VI. A third party who, in the case of patents relating to products consisting of live material, uses, places in circulation or markets the patented products for purposes that are not multiplication or propagation, after these have been lawfully marketed by the patent owner or the person who has a license granted.


90. If the exception is provided through case law, please cite the relevant decision(s) and provide a brief summary of such decision(s):

N/A


91.(a) What are the public policy objectives for providing the exception related to farmers’ use of patented inventions? Please explain:

The conventional activity of farmers to use live material as a source of variation (to obtain new varieties) shall not be considered a sanction.

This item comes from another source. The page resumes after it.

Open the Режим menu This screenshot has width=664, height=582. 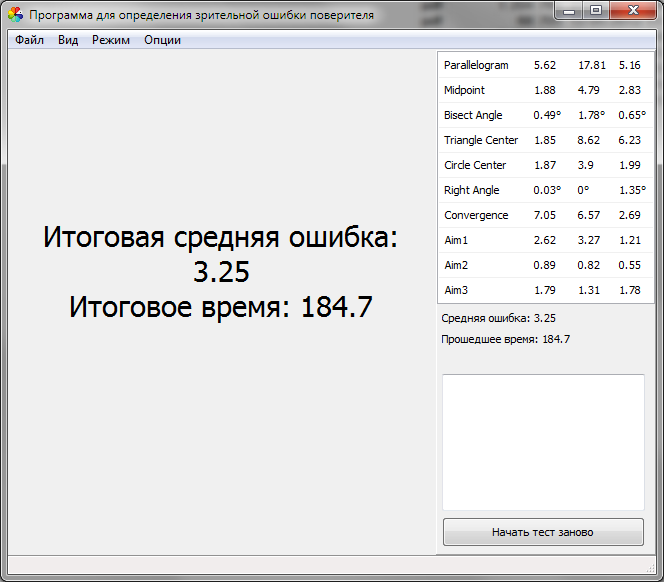pos(111,40)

(b) Where possible, please explain with references to the legislative history, parliamentary debates and judicial decisions:

N/A


92. Please explain the scope of the exception by citing legal provision(s) and/or decision(s) (for example, interpretation(s) of statutory provision(s) on activities allowed by users of the exception, limitations on their use, as well as other criteria, if any, applied in the determination of the scope of the exception):

No interpretations of this kind have been given.


93. Is the applicable legal framework of the exception considered adequate to meet the objectives sought (for example, are there any amendments to the law foreseen)? Please explain:

The exception is adequate and no amendments to the legislation in force are planned.

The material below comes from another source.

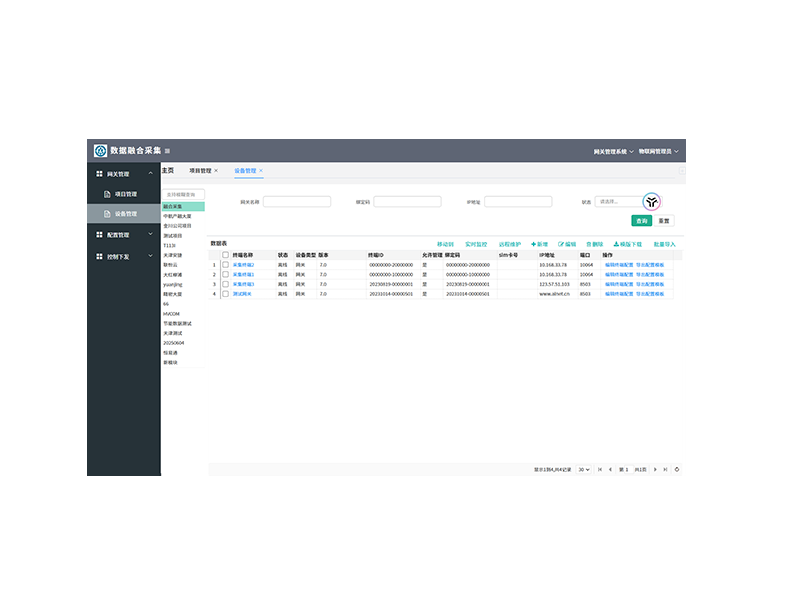This screenshot has width=800, height=600.
Task: Click the 网关名称 input field
Action: tap(296, 201)
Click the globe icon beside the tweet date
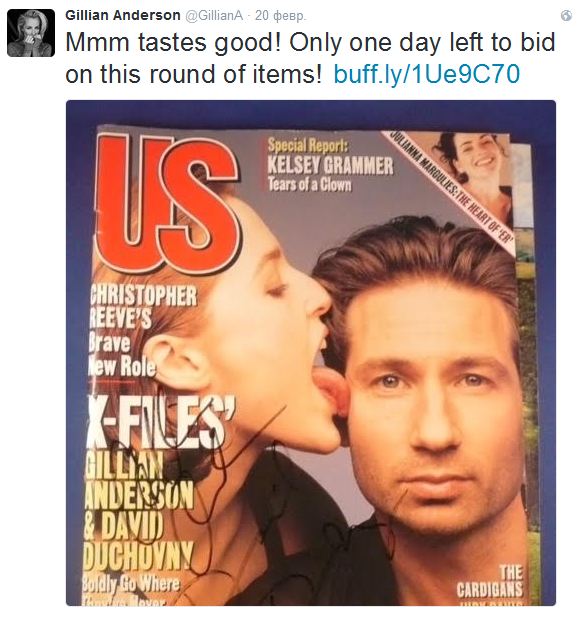 tap(566, 16)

94. Which challenges, if any, have been encountered in relation to the practical implementation of the exception related to farmers’ use of patented inventions in your country? Please explain:

Particular cases have not occurred but there is great concern regarding the interpretation of the section of Article 22 which relates to the traditional practice of Mexican farmers, and above all as regards transgenic plants, and possible contamination by pollen of traditional crops. This is due to the imminent approval of commercial transgenic crops.

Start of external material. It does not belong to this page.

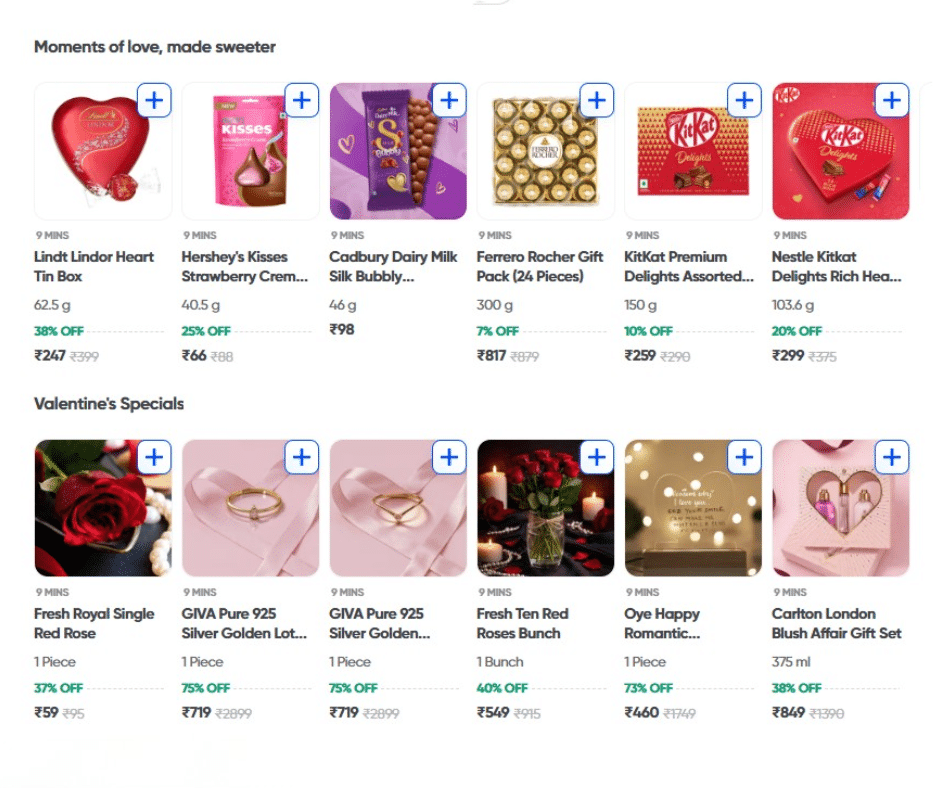
Task: Add Oye Happy Romantic item to cart
Action: [744, 457]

Breeders’ use of patented inventions

95. If the exception is contained in statutory law, please provide the relevant provision(s):

This is included in the above.


96. If the exception is provided through case law, please cite the relevant decision(s) and provide a brief summary of such decision(s):

N/A


97.(a) What are the public policy objectives for providing the exception related to breeders’ use of patented inventions? Please explain:

With regard to Article 22(V) of the LPI, the aim is not to hamper technological development, allowing activities that promote and foster inventive industrially applicable activity, technical improvements and the dissemination of technological knowledge within the field of patents relating to live material.

With regard to Article 22(VI) of the LPI, this section envisages the exhaustion of patent rights relating to products consisting of live material, the main aim of which is to guarantee the free circulation of goods that have been lawfully marketed, which will produce better competition within the domestic market, and benefit consumers with lower prices.

(b) Where possible, please explain with references to the legislative history, parliamentary debates and judicial decisions:

None


98. Please explain the scope of the exception by citing legal provision(s) and/or decision(s) (for example, interpretation(s) of statutory provision(s) on activities allowed by users of the exception, limitations on their use, as well as other criteria, if any, applied in the determination of the scope of the exception):

None


99. Is the applicable legal framework of the exception considered adequate to meet the objectives sought (for example, are there any amendments to the law foreseen)? Please explain:

The exception is adequate and no amendments to the legislation in force are planned.


100. Which challenges, if any, have been encountered in relation to the practical implementation of the exception related to breeders’ use of patented inventions in your country? Please explain:

None.

 

Section 11: Other exceptions and limitations

101.-103.

[Note from the Secretariat: the applicable law of Mexico does not provide other exceptions and limitations.]